Speaking of “The Walking Dead,” several cast members from the AMC series are set to voice characters. The titular Invincible or Mark as he is known in his mundane life is voiced by Steven Yeun who played Glenn in the TV adaptation of “The Walking Dead.” Most recently he’s gained major traction for his Oscar-nominated role in “Minari.” Some other highlighted actors from “The Walking Dead” include Lauren Cohan who played Maggie, Lennie James who played Morgan and Michael Cudlitz who played Abraham. If you were never a fan of “walkers,” some other phenomenal voice actors include J.K. Simmons who voices Nolan and Sandra Oh who voices Nolan’s wife Debbie Grayson.

If  Kirkman’s impressive “The Walking Dead” portfolio isn’t enough to win you over, let it be known that Jeff Allen is the series director for “Invincible.” While you might not be familiar with Allen’s name, but you have without a doubt heard of his work. He was the director of shows such as “Xiaolin Showdown,” “Ultimate Spider-Man” and “Avengers Assemble.” All of these action-packed animated series had an optimal balance with humor. His tenure with different superhero franchises is significant. It will be interesting to see his artistic evolution from more kid-friendly programming into something much more mature.
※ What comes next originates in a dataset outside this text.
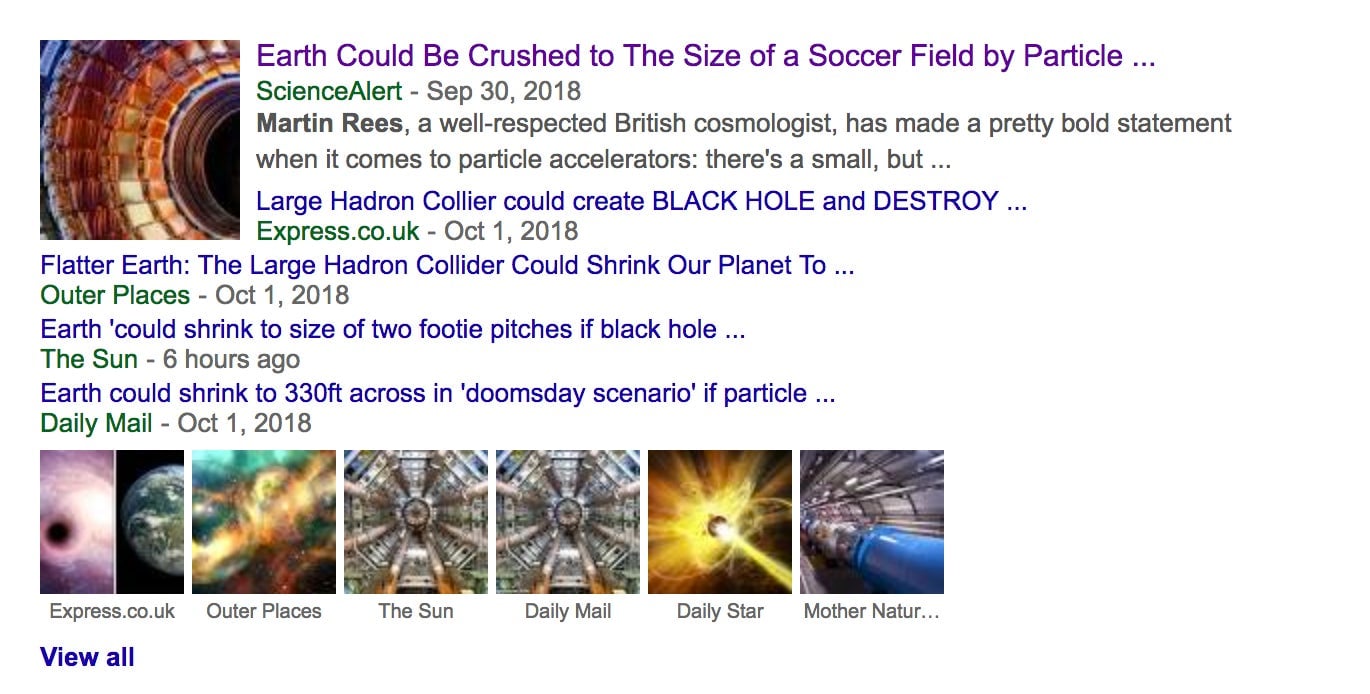1370x694 pixels.
Task: Select the orange nebula thumbnail for Outer Places
Action: click(264, 522)
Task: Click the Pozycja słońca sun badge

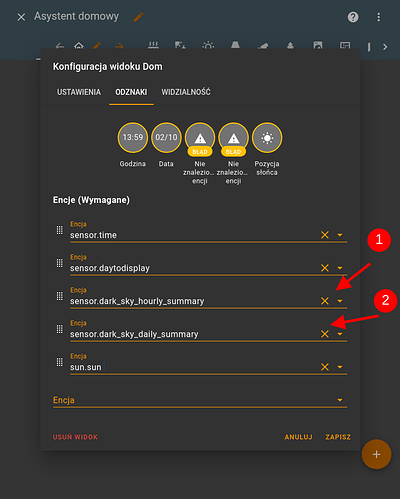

Abundant action is complemented by Kirkman’s animation style. The opening scene in the series has Omni-Man taking down two supervillains right outside the White House alongside the universe’s parallel to the Avengers. I was not disappointed at all by how consistently brutal and stylistic these sequences were.

Even if the concept is similar to “Sky High,” the plot being retold through the gruesome yet comical “Invincible” is refreshing. At the very least, I would give the first episode a try, but after you watch it, you will be hooked.

“Invincible” is currently streaming Prime Video.